Spowiedź zakupoholiczki... Pojechaliśmy dziś na niedzielny obiad do susharni - wybrałam specjalnie miejsce w galerii mokotów, gdzie jest superpharm... Sole upchnięte gdzieś na samym dole regału, ale wyszperałam
Kupiłam kwiaty pomarańczy i imbir. Lawendy już nie było, było jeszcze geranium i sosna. Są to wprawdzie sole do kąpieli - nie konkretnie do stóp - czy o tych pisałyście? Ale jeśli coś dobre do ciała, to i stopy chyba polubią? Pół kilo kosztuje rzeczywiście 9,99
Zapachy piękne, chociaż tak prosto ze słoika bardzo intensywne. Dziś wieczorem zrobię sobie spa i zdam relację. Tylko którą sól wybrać??? Możę prawą stopę zanurzę w imbirze, a lewą w pomarańczy?

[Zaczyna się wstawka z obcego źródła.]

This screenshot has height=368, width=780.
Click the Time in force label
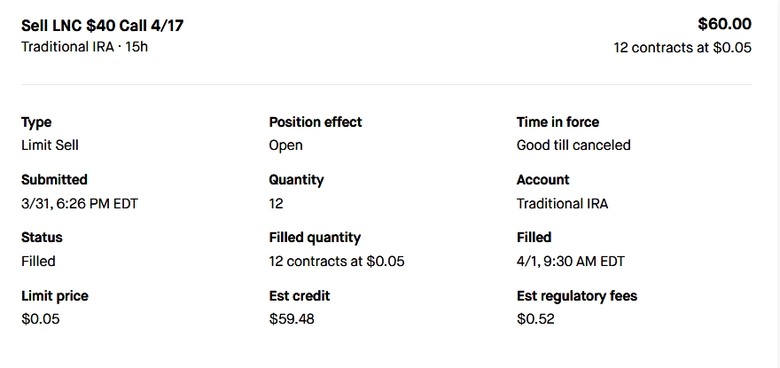[558, 122]
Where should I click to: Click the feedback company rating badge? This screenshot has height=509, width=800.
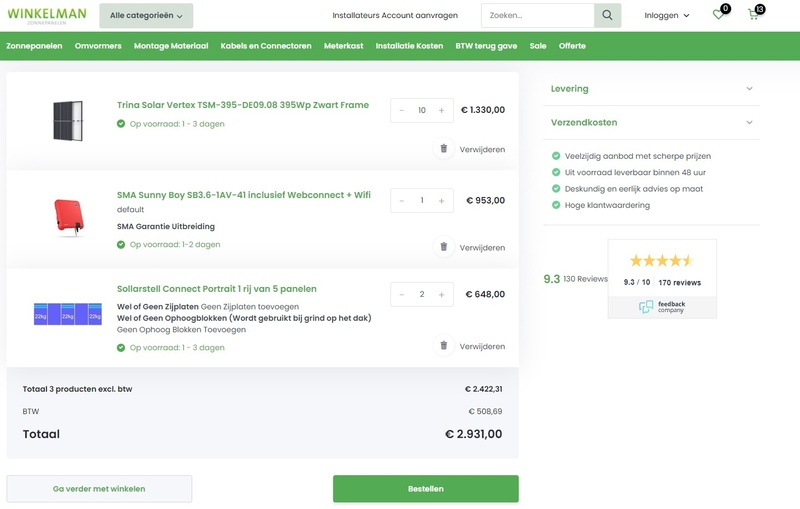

EDIT: tak wącham i wącham te sole, kwiat pomarańczy pachnie jak mój ukochany hydrolat neroli
zaś imbir... głównie eukaliptus, mięta, te klimaty. No to zerwałam nalepkę z polskim opisem, żeby dotrzeć do listy ingrediencji i co widzę: sól z morza martwego + olejek z kwiatów pomarańczy, a na drugim (imbirowym) mieszanka olejków: listea cubeba, eukaliptus, kamfora, limonka, rozmaryn, melisa, imbir.